Work order: Give again, unaltered, the lines of the listing below that run from the line having "You are a GUI" through the line having "Viewport: 850px width, 1133px height.".

Provided material:
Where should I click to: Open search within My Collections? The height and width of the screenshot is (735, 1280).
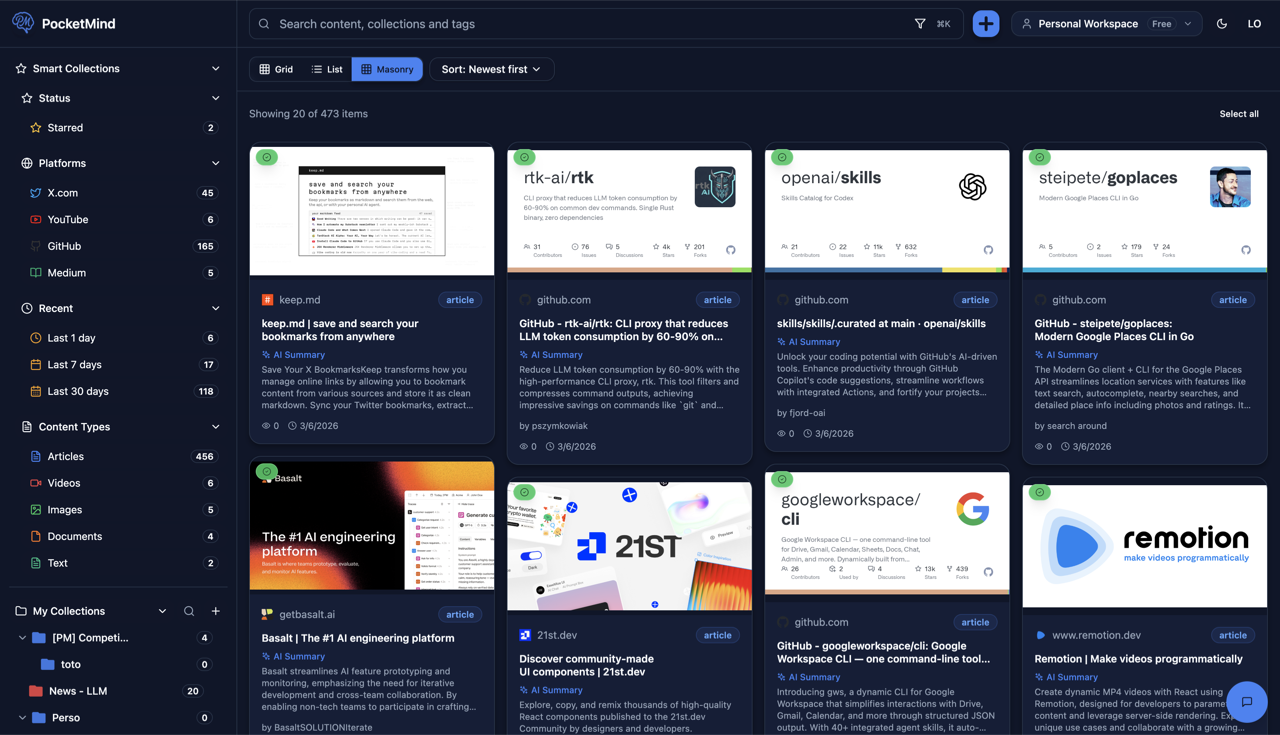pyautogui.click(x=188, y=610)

---

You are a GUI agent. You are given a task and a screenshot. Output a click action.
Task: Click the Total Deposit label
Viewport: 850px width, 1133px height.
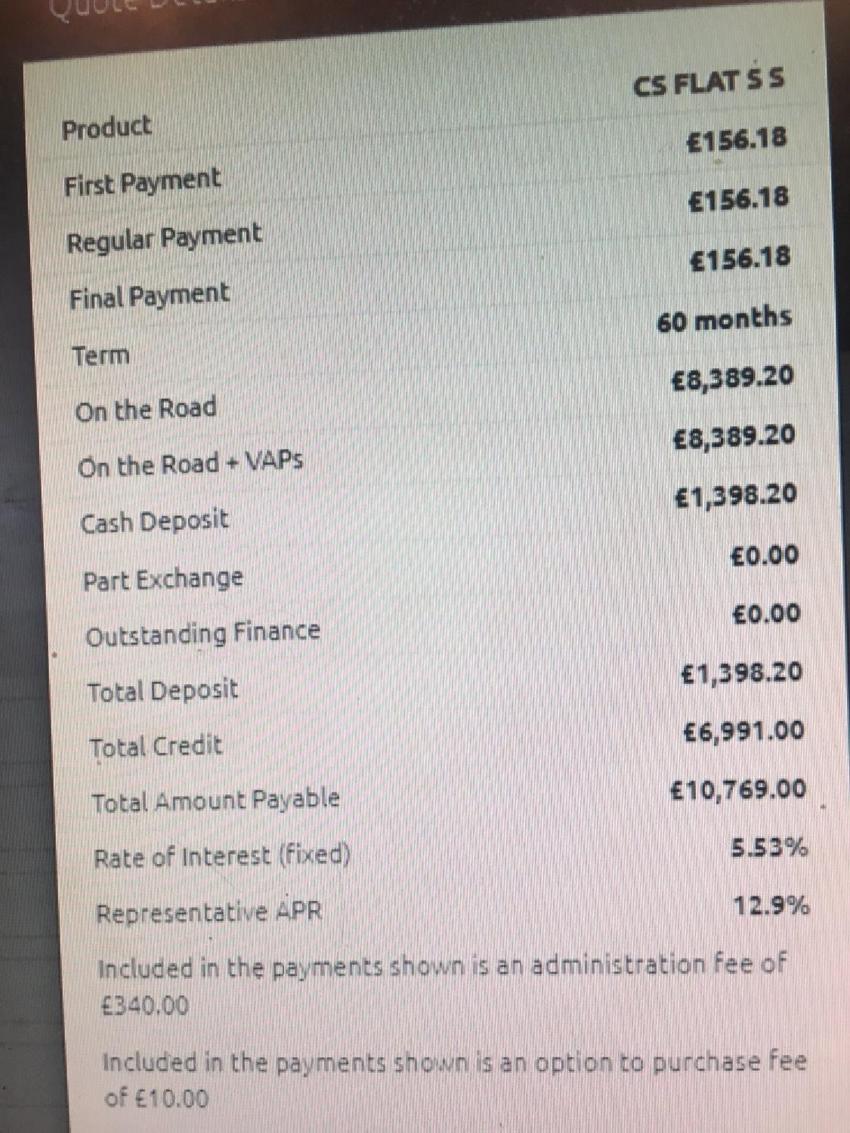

Your solution:
You are a GUI agent. You are given a task and a screenshot. Output a click action.
Task: Click the Total Deposit label
Viewport: 850px width, 1133px height.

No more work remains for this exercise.